As 2011 comes to an end, many of us probably have eco-friendly ideas that we'd like to implement during the coming year. By looking back at some of the most intriguing Green Living issues of 2011, we can determine what we're already doing in our everyday lives that helps to make the world a healthier place. Whether that's installing solar panels, joining a farm share program or simply cutting down on unncessary purchases, we can all make small changes that, collectively, can create important change.
Wherever you are on the green living spectrum, hopefully the following top 10 issues of 2011 will help you plan well for the new year!
In June, I wrote about how the Great Recession could have helped us to live more simply. I suggested simple ways to reduce one's consumption, from forgoing air conditioning and disposable water bottles to canceling one's cable TV and avoiding buying paper products.
After Tropical Storm Irene swept through the Hudson Valley in September, some of our region's farmers experienced massive losses to their land and crops. In this article, I discussed the importance of supporting local farms and offered ways to financially help farmers in Goshen, Fishkill and New Paltz get back on their feet.
In March, the Community Synagogue of Rye's Green Team announced that it was starting Rye's first Community Supported Agriculture (CSA) program. Partnering with Stoneledge Farm in Greene County, the CSA worked to create a mutually beneficial relationship between CSA members and the farm by providing an up front investment for a bounty of produce delivered to Rye throughout the summer.
Westchester County Executive Robert Astorino signed into law in May legislation that extended a sales tax exemption on solar panels. On a $25,000 system, the county's incentive reduced the final cost, before other write-offs and tax breaks, by about $1,800. Other tax incentives for solar energy investment included a New York State Energy Research and Development Authority of up to $5,000. On the federal level, a renewable energy grant of 30 percent of the costs was available if construction on the project began by December 31, 2011.
Every March, advocates of environmental stewardship celebrate energy conservation efforts by turning off lights for one hour. Earth Hour, launched in 2007, unites hundreds of millions of people around the world. International landmarks, such as the Empire State Building, the Sydney Opera House and the Eiffel Tower also participated in Earth Hour.
In February, Westchester County announced changes to its recycling policies that would start four months later. The county said it would begin recycling plastics numbered 3 through 7, but would not include plastic bags, which are labeled 2, or Styrofoam.
The New York State League of Conservation Voters Education Fund in July issued gave the state legislature a "B" for progress on environmental issues. While some issues on the group's radar stalled in committee, the legislature passed bills such as Power NY and Complete Streets.
In late October, I wrote a column about how the Occupy Wall Street protests could inspire like-minded people to make changes in their everyday lives to even the economic playing field. I suggested trying to reduce the amount of industrial food one eats, boycotting the "too big to fail" banks such as Bank of America and Citigroup and thoughtfully choosing how one spends disposable income.

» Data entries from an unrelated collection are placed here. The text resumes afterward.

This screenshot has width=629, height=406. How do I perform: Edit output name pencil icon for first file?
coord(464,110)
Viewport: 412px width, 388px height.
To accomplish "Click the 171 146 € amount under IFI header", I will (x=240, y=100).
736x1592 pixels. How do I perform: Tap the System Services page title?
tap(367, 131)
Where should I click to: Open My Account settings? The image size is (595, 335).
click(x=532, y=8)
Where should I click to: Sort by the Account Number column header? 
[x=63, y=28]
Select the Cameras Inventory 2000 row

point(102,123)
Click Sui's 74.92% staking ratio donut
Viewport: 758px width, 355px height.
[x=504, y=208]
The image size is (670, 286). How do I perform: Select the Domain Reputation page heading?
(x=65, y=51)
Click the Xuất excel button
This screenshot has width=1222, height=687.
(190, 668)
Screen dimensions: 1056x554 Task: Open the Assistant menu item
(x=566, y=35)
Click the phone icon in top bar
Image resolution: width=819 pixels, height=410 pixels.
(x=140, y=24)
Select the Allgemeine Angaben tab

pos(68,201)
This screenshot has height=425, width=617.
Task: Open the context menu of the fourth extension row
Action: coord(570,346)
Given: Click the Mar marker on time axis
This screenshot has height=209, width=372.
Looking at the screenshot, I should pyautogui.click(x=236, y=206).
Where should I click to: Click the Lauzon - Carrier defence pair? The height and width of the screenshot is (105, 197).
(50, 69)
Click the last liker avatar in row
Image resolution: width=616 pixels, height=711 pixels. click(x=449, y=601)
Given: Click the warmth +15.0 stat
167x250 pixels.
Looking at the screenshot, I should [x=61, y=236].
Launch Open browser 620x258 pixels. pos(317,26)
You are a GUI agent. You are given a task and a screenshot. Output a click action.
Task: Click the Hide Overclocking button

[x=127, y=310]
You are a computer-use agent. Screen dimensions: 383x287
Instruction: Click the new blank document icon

The Rye Sustainability Committee in August was working to pass a city-wide plastic bag ban. While it took a lot of time and effort, the committee was successful this month when the City Council unanimously passed the measure, making Rye the first municipality in Westchester County to do so. Rye has joined other municipalities that have passed similar measures, such as Westport, CT, Nantucket, MA, Portland, OR and Long Beach, CA.
The number 1 Green Living issue of 2011 was hydraulic fracturing, or hydrofracking. The controversial method of natural gas drilling continues to be hotly debated in New York. When I wrote about this issue last April, a morotorium on hydrofracking in New York was nearing its end while Attorney General Eric Schneiderman was calling on the federal government to conduct a full review on the dangers of hydrofracking.
According to a public records review by the New York Times, the oil and gas industry spent $3.2 million on lobbying New York State government since 2010.
Environmentalists are concerned that hydrofracking will threaten New York's land and water resources, while advocates of drilling maintain that the process carries more benefit for job creation and economic stimulus than the dangers associated with it. Governor Andrew Cuomo has maintained, much to the chagrin of environmental groups, that the state could benefit financially from hydrofracking if adequate safeguards are maintained to protect communities and the environment.
Early next year, Cuomo is expected to give the final verdict on whether or not hydrofracking will begin in New York.